Assignment - Only lines containing the string "number" belong in the answer; find them in the records and copy them.

Supplied records -
>>>

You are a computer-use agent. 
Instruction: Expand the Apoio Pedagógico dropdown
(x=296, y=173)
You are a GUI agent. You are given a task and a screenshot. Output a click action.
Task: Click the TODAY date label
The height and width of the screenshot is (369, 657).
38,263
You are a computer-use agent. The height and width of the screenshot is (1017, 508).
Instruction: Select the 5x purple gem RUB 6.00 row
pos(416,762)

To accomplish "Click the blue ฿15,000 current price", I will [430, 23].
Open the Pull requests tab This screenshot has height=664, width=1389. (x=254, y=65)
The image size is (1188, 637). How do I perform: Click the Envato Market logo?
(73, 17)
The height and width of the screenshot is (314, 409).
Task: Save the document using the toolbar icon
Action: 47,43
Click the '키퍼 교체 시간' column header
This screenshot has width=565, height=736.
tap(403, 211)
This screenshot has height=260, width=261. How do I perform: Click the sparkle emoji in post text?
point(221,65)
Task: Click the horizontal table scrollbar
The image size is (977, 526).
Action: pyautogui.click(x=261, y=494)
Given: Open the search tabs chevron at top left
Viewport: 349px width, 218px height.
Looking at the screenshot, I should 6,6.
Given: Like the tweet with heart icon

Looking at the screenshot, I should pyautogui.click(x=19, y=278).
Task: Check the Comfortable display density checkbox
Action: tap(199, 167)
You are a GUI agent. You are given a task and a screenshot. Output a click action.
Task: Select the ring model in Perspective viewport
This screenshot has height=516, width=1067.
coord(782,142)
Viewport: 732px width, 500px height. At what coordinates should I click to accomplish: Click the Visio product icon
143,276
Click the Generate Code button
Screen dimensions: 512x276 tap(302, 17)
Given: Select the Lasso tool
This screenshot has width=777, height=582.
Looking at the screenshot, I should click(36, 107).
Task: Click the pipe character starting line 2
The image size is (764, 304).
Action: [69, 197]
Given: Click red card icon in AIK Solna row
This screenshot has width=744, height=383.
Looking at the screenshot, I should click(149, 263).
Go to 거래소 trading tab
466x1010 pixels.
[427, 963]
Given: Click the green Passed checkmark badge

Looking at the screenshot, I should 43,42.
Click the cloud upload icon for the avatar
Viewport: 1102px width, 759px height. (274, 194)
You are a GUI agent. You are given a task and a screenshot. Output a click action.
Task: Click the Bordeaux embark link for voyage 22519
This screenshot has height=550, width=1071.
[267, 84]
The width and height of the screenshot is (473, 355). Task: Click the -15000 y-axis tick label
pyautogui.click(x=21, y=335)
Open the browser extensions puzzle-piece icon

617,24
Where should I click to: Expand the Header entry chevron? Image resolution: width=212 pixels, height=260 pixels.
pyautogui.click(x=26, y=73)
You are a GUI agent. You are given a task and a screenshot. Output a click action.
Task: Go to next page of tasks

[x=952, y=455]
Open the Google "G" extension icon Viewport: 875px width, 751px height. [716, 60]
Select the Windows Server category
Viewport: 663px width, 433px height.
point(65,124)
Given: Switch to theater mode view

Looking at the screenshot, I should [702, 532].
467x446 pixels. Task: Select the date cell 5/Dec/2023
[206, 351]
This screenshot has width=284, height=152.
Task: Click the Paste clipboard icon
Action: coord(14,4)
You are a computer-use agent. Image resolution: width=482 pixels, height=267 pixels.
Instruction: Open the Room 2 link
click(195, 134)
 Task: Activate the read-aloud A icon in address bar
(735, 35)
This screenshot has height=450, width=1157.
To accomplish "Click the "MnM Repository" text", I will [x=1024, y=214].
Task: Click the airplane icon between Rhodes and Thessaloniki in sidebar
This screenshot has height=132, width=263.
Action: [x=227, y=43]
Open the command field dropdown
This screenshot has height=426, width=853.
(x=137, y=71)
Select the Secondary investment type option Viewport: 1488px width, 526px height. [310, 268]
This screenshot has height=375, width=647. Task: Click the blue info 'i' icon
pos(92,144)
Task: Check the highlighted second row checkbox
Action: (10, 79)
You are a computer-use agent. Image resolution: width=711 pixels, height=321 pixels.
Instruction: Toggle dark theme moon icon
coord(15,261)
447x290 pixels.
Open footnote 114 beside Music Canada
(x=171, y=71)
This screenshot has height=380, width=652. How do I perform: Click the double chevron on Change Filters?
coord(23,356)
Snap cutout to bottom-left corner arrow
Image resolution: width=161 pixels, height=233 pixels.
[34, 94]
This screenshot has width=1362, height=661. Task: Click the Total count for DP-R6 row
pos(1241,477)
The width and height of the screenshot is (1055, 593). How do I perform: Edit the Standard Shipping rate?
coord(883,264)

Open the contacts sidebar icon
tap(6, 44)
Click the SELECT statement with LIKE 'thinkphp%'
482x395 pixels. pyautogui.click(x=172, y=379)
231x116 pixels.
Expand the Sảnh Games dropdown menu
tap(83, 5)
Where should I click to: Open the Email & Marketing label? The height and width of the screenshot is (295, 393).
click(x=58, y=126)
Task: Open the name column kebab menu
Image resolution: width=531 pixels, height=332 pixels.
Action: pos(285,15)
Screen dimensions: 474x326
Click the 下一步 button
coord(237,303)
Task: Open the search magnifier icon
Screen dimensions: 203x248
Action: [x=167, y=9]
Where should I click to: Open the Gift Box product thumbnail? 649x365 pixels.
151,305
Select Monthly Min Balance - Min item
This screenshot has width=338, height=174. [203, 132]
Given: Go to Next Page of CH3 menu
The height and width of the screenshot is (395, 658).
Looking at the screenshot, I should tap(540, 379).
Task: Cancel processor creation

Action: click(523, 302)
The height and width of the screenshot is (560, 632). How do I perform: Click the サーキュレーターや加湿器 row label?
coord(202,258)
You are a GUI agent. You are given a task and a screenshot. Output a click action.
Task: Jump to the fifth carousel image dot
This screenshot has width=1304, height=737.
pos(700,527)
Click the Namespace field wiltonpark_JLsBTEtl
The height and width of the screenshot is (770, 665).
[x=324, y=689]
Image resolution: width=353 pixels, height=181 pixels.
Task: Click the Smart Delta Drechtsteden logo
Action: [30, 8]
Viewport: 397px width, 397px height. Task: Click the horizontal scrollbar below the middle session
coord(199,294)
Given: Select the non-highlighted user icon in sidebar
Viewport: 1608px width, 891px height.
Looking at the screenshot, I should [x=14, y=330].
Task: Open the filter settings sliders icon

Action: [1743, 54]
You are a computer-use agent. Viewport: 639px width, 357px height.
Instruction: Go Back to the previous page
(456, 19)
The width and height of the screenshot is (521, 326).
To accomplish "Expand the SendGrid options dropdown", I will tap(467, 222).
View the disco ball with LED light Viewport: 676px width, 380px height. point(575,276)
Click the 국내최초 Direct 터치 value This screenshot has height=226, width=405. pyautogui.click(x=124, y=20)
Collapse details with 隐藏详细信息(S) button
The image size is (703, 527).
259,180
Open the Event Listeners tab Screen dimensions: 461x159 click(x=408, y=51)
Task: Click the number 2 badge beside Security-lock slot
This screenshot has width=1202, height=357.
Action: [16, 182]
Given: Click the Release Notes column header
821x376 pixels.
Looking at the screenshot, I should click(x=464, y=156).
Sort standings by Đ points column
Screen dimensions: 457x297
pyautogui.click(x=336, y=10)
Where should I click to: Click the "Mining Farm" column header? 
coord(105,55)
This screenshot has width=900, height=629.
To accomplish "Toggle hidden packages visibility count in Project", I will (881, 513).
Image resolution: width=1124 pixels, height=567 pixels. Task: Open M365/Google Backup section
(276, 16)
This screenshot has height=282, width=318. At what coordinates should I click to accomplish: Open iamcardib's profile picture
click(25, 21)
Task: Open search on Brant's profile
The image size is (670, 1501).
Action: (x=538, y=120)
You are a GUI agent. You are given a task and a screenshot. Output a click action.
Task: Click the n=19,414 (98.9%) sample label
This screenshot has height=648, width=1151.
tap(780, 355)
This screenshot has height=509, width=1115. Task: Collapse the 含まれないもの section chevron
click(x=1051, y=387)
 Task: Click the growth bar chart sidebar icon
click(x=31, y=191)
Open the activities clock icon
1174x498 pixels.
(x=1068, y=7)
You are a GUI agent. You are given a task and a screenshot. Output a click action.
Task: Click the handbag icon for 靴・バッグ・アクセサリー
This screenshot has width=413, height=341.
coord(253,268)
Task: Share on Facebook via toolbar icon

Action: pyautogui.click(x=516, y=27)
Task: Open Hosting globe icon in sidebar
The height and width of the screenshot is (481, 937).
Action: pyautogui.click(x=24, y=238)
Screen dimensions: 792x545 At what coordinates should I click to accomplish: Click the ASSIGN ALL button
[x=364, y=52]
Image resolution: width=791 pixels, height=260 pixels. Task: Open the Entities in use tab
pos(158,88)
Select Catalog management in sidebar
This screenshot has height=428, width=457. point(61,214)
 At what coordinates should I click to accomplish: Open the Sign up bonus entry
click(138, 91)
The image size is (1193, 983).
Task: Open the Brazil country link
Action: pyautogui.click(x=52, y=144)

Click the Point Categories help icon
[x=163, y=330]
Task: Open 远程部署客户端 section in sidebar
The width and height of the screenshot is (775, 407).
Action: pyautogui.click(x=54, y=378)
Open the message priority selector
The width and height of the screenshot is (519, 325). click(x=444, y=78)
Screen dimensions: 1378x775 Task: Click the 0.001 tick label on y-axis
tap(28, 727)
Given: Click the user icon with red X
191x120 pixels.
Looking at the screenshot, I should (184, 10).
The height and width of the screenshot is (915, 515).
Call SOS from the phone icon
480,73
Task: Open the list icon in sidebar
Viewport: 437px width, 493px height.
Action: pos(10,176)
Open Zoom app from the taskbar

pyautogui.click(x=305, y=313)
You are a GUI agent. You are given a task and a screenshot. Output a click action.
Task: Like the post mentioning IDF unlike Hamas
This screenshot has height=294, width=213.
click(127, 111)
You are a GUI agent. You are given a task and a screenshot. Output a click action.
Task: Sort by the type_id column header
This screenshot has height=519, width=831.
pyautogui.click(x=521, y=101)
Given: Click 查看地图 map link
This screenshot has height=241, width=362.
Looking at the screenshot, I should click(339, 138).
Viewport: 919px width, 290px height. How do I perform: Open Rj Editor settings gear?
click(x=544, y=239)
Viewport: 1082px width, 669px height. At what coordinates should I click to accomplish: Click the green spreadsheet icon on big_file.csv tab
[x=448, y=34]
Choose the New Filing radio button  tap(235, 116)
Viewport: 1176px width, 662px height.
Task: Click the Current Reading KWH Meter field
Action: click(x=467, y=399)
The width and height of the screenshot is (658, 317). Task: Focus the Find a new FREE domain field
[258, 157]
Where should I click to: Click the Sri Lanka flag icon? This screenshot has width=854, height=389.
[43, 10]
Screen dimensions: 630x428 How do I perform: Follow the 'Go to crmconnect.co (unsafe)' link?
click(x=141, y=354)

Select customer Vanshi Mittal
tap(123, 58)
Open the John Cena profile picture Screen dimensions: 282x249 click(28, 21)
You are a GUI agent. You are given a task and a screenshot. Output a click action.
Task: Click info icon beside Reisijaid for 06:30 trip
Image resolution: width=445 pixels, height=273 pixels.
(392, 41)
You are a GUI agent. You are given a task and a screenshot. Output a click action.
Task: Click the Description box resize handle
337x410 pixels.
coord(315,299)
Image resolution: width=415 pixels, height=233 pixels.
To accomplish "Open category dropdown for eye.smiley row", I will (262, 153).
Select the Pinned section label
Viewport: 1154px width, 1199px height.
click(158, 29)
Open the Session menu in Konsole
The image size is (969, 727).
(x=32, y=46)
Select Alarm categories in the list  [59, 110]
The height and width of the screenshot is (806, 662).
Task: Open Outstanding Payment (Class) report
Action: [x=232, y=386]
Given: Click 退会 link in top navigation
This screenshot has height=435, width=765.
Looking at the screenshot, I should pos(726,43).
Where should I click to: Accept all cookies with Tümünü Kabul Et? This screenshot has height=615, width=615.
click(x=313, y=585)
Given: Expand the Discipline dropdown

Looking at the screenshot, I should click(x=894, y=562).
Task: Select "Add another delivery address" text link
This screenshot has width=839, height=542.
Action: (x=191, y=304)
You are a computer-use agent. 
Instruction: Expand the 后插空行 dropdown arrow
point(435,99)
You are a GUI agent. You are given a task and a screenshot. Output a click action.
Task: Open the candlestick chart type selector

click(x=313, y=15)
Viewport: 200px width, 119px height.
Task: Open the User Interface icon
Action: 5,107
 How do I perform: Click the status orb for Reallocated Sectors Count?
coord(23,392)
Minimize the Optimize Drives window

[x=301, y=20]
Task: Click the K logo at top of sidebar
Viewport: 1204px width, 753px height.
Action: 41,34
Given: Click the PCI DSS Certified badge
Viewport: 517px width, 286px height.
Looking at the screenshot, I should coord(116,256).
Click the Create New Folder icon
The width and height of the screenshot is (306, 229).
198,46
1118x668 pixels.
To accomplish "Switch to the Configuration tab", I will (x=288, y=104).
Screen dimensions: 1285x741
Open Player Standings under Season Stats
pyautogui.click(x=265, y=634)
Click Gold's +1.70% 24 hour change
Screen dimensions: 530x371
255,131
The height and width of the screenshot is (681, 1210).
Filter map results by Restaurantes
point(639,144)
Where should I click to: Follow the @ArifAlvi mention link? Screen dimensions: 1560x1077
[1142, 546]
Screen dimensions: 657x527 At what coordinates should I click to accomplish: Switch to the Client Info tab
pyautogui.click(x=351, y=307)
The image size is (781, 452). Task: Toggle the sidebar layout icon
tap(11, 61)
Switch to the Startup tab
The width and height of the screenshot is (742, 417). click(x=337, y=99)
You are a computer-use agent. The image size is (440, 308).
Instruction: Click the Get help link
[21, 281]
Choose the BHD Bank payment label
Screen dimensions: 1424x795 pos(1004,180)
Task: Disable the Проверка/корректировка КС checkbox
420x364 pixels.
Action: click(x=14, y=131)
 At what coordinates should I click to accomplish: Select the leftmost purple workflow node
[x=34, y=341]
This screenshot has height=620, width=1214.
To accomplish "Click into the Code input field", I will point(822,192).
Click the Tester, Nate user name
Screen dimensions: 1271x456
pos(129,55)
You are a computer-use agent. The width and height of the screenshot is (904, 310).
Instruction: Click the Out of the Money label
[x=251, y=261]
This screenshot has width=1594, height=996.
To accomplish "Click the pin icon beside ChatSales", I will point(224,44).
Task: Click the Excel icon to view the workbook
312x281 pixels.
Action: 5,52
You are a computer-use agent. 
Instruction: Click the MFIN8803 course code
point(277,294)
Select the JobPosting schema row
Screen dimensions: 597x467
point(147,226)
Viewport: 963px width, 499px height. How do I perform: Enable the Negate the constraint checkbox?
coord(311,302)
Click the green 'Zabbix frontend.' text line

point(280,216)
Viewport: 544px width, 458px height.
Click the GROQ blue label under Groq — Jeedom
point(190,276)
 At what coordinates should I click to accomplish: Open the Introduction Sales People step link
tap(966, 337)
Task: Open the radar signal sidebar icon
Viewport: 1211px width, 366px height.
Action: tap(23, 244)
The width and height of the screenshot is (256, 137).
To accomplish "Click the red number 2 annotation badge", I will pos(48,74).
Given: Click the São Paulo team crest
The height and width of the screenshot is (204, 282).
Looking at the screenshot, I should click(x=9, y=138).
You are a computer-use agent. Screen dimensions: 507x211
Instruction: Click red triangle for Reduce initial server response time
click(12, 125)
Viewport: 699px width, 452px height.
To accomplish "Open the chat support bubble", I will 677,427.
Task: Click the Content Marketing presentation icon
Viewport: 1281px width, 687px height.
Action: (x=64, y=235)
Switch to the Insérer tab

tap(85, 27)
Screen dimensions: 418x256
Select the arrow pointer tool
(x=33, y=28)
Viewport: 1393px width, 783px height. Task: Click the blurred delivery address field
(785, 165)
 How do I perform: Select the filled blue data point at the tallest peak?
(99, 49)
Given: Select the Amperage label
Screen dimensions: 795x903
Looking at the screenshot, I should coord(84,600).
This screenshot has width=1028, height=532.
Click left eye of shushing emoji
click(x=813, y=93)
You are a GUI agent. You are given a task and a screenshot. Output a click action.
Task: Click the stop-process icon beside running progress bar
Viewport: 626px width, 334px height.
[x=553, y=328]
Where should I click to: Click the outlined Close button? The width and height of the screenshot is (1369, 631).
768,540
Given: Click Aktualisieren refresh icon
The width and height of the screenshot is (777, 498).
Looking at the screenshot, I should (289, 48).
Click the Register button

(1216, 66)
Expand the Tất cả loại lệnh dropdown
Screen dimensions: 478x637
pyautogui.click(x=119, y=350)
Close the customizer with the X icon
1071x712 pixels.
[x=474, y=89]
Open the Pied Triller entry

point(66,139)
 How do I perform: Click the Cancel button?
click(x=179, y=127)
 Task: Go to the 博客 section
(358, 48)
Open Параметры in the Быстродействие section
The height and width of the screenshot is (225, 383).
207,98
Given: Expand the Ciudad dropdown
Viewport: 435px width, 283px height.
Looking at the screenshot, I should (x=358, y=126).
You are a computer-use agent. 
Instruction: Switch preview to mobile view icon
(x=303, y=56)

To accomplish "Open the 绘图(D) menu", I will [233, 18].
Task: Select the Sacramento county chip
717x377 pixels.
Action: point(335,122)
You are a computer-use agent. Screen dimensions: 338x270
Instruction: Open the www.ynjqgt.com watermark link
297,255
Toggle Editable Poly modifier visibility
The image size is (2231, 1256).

<<<

Written solution -
Task: Click the number 2 badge beside Security-lock slot
To accomplish "Click the red number 2 annotation badge", I will pos(48,74).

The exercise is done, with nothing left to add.